----- Input records
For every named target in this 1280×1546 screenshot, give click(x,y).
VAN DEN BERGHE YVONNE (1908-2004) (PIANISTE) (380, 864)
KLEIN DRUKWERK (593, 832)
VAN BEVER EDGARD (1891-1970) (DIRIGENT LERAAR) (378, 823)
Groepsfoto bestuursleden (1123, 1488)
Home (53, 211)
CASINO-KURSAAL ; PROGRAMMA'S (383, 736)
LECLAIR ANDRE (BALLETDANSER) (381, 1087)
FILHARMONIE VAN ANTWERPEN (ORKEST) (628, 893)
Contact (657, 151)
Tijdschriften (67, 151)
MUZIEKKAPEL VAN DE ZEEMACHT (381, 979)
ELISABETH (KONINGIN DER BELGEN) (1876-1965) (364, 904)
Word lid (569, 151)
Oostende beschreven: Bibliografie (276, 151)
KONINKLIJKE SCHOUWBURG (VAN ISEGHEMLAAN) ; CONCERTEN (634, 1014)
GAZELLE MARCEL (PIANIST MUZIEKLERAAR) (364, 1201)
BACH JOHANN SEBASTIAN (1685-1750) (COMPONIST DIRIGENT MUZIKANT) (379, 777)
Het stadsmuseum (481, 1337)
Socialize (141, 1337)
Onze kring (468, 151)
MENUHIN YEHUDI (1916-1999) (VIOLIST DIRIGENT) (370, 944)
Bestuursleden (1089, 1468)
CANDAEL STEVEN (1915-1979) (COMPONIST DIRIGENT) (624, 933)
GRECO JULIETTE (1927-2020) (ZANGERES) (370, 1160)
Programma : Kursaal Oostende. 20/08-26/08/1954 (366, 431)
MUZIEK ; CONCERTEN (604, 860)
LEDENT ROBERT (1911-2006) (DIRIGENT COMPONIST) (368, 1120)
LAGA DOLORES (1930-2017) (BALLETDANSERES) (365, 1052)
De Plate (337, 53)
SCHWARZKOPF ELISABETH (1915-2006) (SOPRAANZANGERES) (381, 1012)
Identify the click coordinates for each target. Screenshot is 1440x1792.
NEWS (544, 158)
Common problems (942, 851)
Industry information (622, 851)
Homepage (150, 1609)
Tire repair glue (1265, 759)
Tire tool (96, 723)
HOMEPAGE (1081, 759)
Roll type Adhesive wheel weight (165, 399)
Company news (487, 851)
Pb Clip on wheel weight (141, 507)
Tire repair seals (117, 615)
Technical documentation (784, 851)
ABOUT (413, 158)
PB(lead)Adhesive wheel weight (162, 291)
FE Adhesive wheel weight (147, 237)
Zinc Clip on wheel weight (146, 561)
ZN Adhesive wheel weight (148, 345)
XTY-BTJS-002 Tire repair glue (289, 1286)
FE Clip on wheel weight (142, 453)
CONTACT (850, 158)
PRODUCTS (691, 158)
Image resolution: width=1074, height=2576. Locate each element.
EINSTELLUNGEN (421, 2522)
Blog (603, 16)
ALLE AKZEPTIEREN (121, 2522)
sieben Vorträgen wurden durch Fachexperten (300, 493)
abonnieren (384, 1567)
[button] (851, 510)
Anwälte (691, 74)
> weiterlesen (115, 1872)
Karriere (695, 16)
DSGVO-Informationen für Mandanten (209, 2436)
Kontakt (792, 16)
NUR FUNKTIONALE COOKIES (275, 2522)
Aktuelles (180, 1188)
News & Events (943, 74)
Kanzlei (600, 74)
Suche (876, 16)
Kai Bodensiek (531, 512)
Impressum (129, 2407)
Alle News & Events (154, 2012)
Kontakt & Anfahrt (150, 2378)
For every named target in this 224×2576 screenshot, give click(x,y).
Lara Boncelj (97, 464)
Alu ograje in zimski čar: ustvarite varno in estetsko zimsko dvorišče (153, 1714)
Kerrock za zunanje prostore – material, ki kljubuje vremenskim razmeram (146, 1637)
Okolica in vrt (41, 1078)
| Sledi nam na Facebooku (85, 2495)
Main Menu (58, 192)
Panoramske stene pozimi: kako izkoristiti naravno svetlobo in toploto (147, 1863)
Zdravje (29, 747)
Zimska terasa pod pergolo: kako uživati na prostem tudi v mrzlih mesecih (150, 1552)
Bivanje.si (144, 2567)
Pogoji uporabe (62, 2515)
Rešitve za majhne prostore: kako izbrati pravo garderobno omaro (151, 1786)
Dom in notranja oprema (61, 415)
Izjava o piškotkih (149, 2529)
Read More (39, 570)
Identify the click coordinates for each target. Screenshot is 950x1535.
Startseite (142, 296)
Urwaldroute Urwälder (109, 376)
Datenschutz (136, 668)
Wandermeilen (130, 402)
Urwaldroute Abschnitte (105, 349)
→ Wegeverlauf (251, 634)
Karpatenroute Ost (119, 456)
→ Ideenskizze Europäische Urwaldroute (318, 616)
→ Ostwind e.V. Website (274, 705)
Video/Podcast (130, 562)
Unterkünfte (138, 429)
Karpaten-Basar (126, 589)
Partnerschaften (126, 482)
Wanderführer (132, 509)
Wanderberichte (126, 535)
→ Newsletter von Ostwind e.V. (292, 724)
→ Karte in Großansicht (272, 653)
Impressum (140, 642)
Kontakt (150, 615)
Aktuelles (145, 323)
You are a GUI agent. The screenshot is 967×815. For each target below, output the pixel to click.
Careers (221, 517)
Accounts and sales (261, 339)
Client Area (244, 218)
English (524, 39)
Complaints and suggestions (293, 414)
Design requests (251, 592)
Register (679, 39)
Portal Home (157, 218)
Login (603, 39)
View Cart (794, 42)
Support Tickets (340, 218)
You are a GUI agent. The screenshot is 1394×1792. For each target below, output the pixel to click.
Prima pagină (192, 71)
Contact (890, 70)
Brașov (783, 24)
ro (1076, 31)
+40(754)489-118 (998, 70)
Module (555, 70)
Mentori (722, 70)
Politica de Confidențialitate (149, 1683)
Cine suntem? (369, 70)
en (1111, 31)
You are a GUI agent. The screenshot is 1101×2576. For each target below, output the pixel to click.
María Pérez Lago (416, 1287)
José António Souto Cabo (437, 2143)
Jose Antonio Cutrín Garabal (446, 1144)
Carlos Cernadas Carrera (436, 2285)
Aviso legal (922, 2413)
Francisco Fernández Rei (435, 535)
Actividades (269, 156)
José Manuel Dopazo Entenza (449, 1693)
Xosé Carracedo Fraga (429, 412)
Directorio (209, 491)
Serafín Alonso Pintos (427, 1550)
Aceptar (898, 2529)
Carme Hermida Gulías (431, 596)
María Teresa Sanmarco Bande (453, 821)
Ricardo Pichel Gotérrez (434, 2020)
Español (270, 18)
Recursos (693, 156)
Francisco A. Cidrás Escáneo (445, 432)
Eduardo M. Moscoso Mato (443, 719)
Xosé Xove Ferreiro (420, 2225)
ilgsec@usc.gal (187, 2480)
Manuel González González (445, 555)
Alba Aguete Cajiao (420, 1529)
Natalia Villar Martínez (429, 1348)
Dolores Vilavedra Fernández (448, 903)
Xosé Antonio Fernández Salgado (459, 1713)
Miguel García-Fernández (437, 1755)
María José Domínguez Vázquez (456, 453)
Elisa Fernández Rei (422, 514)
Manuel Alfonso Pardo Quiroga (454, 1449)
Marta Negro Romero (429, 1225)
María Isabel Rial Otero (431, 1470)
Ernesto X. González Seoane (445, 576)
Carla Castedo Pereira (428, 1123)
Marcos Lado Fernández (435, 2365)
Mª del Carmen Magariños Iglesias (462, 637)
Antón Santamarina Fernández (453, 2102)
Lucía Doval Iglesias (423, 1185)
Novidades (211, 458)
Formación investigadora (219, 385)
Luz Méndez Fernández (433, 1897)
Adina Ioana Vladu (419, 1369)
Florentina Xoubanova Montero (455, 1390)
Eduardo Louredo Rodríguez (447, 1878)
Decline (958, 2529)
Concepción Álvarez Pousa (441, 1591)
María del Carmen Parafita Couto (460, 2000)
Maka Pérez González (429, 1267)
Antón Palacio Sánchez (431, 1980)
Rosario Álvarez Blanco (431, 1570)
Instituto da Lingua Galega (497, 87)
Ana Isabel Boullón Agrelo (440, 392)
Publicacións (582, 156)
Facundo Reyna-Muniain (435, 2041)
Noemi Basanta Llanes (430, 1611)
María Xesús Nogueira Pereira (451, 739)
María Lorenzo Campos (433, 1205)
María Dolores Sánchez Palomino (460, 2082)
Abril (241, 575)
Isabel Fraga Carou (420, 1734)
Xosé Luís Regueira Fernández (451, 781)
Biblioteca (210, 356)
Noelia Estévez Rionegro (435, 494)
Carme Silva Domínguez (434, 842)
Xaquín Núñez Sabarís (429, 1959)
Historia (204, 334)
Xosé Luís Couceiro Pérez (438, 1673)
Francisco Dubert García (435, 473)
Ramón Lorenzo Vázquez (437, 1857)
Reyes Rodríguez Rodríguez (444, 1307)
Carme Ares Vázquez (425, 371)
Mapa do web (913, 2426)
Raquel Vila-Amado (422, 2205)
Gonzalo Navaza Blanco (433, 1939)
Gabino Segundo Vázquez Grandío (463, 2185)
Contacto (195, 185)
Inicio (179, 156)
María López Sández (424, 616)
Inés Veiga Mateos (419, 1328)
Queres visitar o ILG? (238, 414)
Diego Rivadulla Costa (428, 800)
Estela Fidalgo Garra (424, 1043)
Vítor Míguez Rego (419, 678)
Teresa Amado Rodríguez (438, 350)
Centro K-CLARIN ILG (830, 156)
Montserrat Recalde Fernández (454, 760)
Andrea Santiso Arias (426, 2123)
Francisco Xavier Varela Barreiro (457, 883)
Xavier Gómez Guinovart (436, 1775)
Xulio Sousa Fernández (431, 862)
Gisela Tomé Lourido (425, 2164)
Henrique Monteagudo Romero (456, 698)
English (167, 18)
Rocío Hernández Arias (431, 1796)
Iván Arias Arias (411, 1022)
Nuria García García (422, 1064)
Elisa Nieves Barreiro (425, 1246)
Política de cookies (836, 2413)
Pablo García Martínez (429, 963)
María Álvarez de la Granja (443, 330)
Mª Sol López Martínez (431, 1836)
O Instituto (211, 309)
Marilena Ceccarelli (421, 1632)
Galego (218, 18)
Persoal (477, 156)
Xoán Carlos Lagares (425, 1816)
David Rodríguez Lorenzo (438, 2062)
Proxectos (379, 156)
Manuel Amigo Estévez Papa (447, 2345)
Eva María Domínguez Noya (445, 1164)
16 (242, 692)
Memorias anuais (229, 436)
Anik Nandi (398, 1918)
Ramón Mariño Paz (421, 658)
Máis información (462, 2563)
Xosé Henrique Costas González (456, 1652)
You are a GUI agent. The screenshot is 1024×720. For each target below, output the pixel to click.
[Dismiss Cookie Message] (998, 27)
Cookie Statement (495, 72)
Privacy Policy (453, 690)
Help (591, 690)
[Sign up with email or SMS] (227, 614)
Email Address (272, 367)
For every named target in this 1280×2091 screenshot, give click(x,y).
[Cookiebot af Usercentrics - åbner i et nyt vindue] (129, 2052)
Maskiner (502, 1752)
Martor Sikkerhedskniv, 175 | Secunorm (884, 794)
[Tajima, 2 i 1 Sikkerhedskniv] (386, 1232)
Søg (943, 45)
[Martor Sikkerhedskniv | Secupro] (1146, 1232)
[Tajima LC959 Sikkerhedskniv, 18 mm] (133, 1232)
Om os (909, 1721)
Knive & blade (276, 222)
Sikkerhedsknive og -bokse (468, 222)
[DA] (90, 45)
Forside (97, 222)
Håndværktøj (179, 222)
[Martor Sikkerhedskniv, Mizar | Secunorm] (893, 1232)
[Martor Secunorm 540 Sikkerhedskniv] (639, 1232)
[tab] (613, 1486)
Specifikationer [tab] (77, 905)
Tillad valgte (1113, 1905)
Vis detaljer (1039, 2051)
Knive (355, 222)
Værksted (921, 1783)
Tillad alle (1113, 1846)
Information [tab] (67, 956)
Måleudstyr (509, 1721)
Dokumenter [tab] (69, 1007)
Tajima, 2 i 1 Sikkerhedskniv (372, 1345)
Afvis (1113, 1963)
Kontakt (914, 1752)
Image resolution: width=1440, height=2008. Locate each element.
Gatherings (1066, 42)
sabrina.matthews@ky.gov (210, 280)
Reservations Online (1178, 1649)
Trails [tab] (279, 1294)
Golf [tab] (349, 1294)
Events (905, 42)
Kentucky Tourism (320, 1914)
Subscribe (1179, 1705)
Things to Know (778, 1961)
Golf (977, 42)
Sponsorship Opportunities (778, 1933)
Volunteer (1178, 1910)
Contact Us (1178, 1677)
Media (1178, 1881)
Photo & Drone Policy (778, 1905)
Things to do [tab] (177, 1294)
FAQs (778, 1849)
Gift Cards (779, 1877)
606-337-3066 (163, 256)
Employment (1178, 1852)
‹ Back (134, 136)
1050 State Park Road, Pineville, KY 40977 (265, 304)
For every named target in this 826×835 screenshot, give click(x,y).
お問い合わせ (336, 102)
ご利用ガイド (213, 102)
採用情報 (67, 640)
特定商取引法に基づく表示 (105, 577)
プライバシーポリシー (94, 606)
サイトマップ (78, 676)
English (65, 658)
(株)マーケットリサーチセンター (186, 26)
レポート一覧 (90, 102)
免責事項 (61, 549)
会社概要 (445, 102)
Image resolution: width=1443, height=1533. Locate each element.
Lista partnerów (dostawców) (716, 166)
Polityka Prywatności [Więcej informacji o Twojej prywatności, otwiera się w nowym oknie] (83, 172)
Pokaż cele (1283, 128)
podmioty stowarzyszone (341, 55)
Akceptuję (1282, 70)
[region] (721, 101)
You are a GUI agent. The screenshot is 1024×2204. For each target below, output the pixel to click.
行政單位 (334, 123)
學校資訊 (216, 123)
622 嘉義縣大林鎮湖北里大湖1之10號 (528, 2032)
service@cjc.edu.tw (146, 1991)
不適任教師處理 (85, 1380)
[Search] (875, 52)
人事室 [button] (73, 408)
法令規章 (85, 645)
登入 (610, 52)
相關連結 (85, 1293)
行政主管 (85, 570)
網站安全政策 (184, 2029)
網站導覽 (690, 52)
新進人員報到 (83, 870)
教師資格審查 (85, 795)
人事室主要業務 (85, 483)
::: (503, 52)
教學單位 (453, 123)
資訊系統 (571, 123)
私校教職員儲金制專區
----------
## What is being asked
Rewrite the records starting at the one containing "Marta Negro Romero (429, 1225)" and ending at the one containing "Luz Méndez Fernández (433, 1897)", changing every "Fernández" to "Fernandes" and leaving everything else as it is.

## Exercise solution
Marta Negro Romero (429, 1225)
María Isabel Rial Otero (431, 1470)
Ernesto X. González Seoane (445, 576)
Carla Castedo Pereira (428, 1123)
Marcos Lado Fernandes (435, 2365)
Mª del Carmen Magariños Iglesias (462, 637)
Antón Santamarina Fernandes (453, 2102)
Lucía Doval Iglesias (423, 1185)
Novidades (211, 458)
Formación investigadora (219, 385)
Luz Méndez Fernandes (433, 1897)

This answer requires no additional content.